It should be noted that: in the object tracking device provided in the above embodiment, only the division of the above functional modules is used for illustration, and in practical application, the above functional allocation may be performed by different functional modules according to needs, that is, the internal structure of the device is divided into different functional modules, so as to complete all or part of the functions described above. In addition, the apparatus for object tracking and the method embodiment for object tracking provided in the foregoing embodiments belong to the same concept, and specific implementation processes of the apparatus for object tracking and the method embodiment are detailed in the method embodiment and are not repeated herein.

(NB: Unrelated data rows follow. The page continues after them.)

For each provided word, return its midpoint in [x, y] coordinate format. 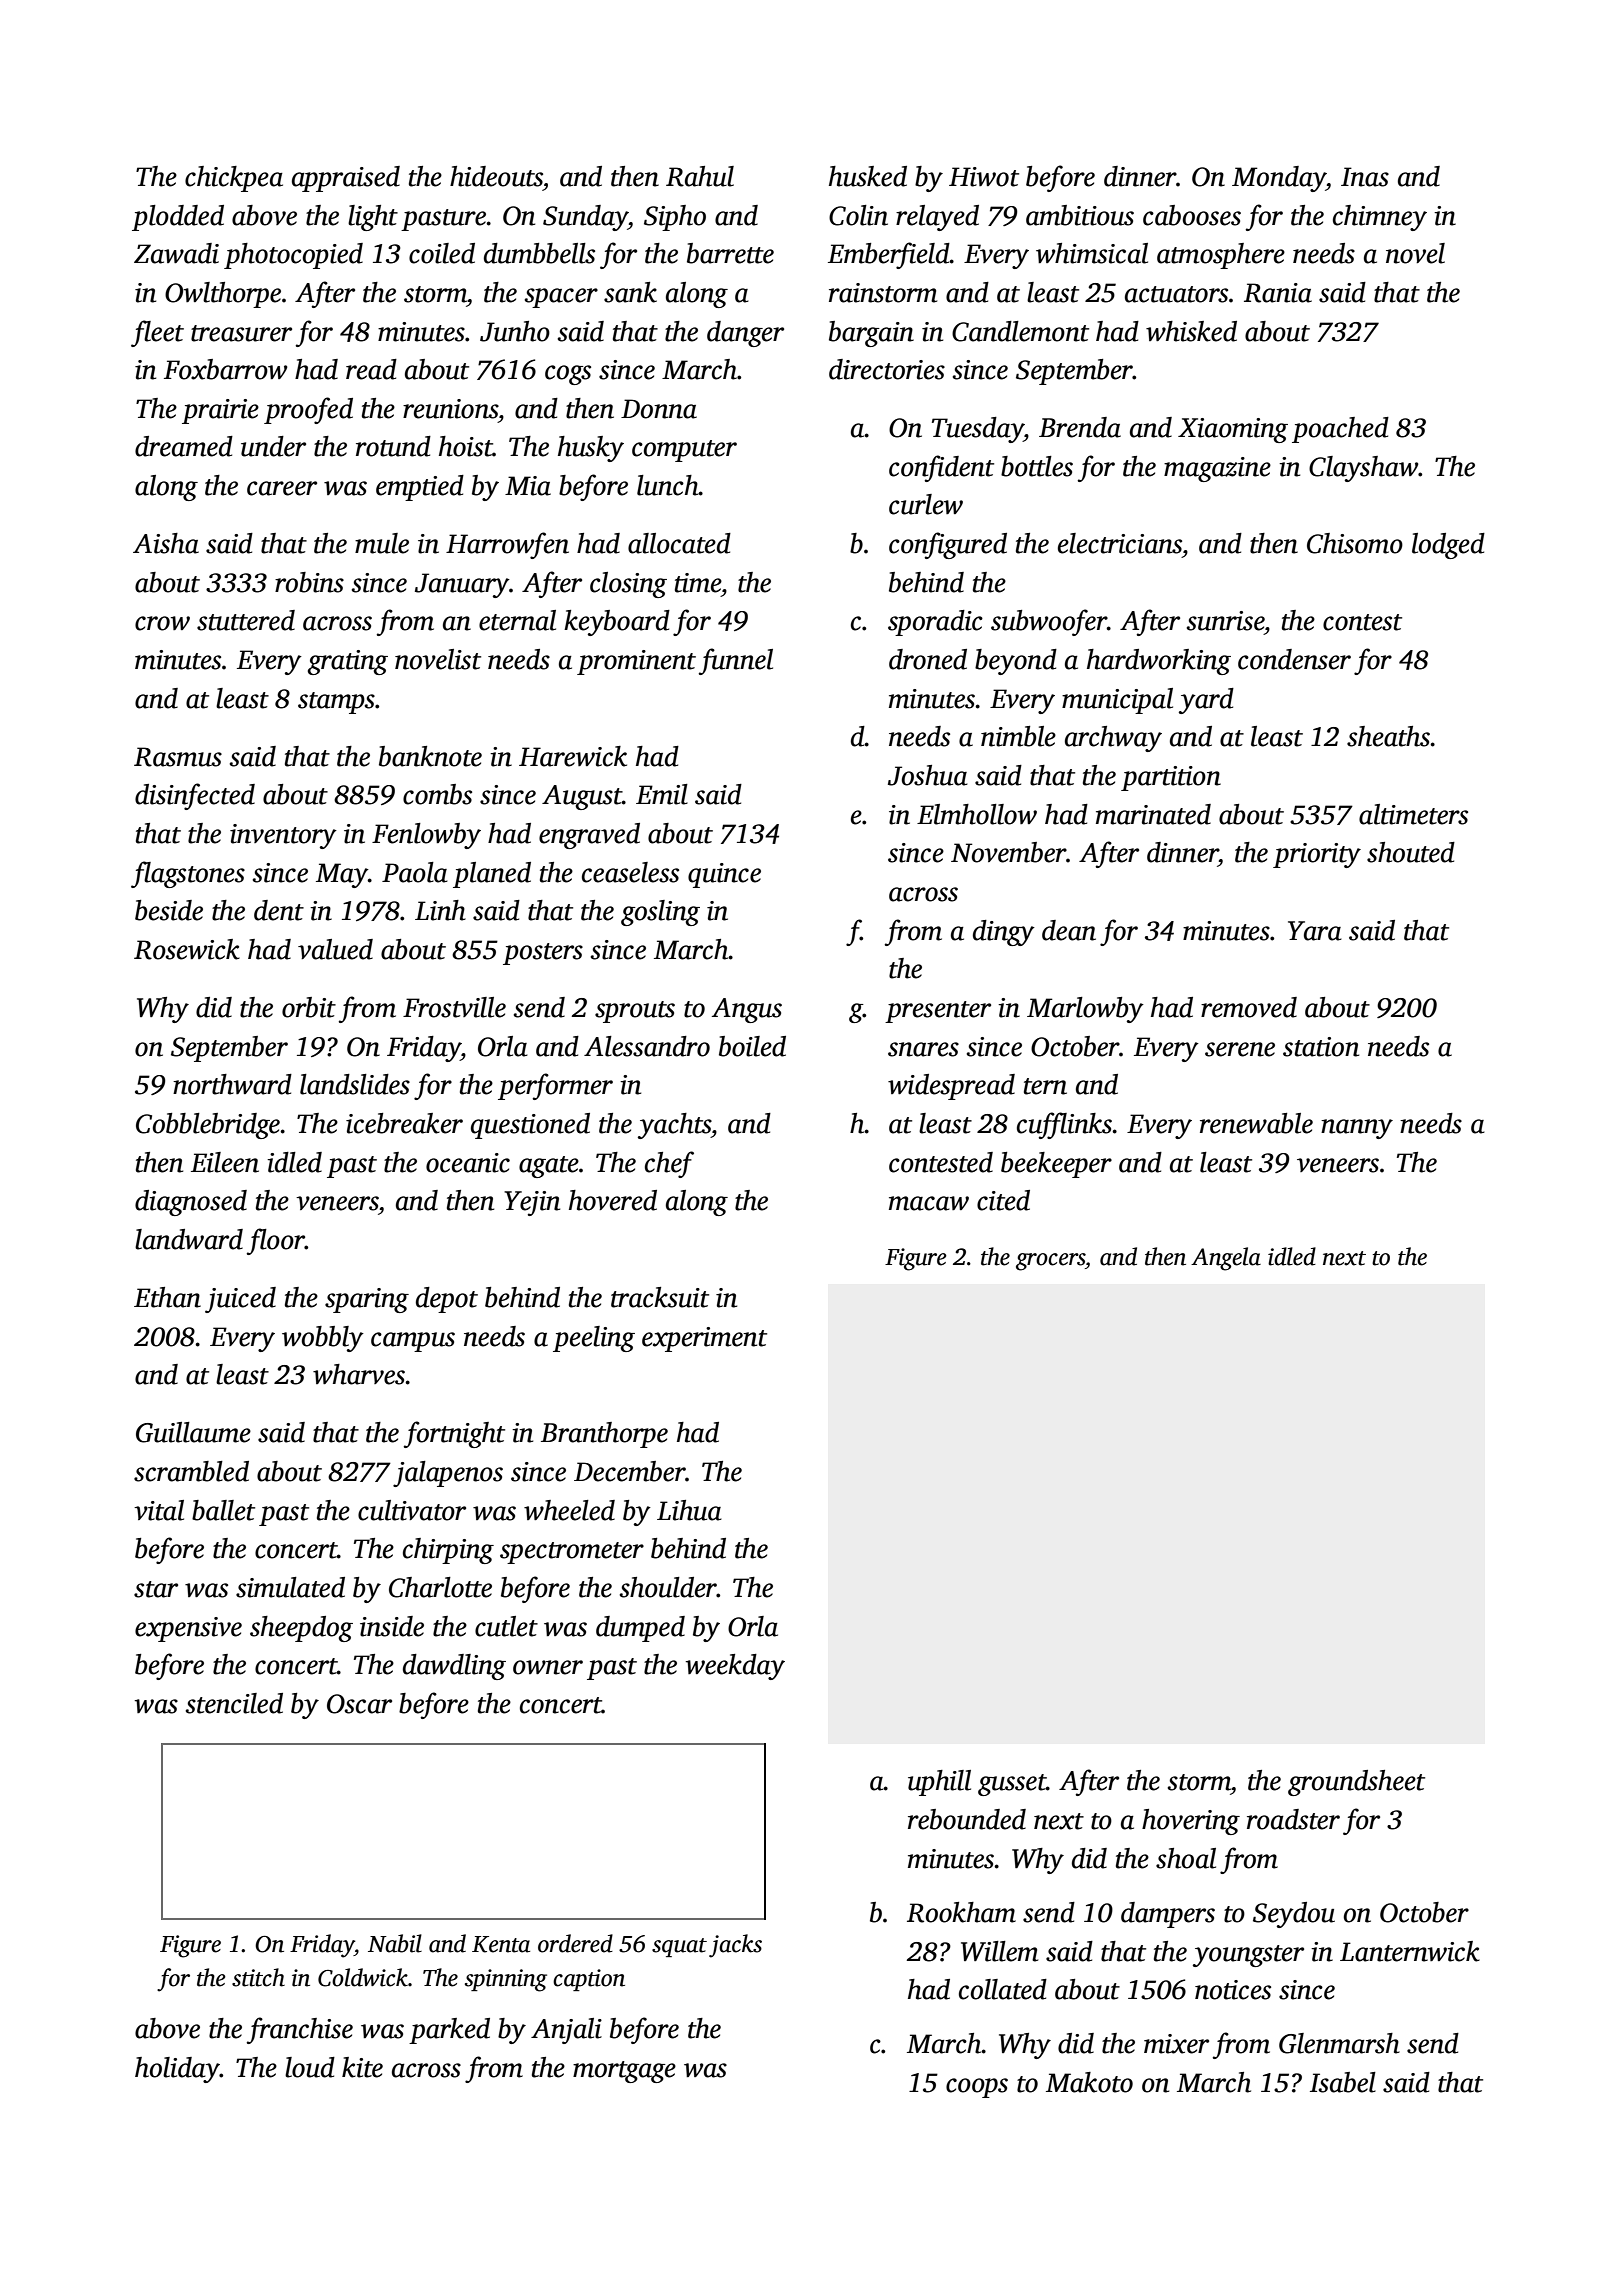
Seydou [1294, 1915]
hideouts [496, 176]
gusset [1012, 1785]
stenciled [234, 1703]
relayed [937, 218]
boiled [752, 1046]
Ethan [167, 1297]
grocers [1050, 1262]
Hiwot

Fig. 3 is a schematic structural diagram of a management platform according to an embodiment of the present application, where the management platform 300 may have a relatively large difference due to different configurations or performances, and may include one or more processors (central processing units, CPU) 301 and one or more memories 302, where at least one instruction is stored in the memories 302, and the at least one instruction is loaded and executed by the processors 301 to implement the above-mentioned object tracking method.
In an exemplary embodiment, there is also provided a computer readable storage medium having stored therein at least one instruction that is loaded and executed by a processor to implement the method of object tracking in the above-described embodiments. For example, the computer readable storage medium may be ROM, random Access Memory (RAM), CD-ROM, magnetic tape, floppy disk, optical data storage device, etc.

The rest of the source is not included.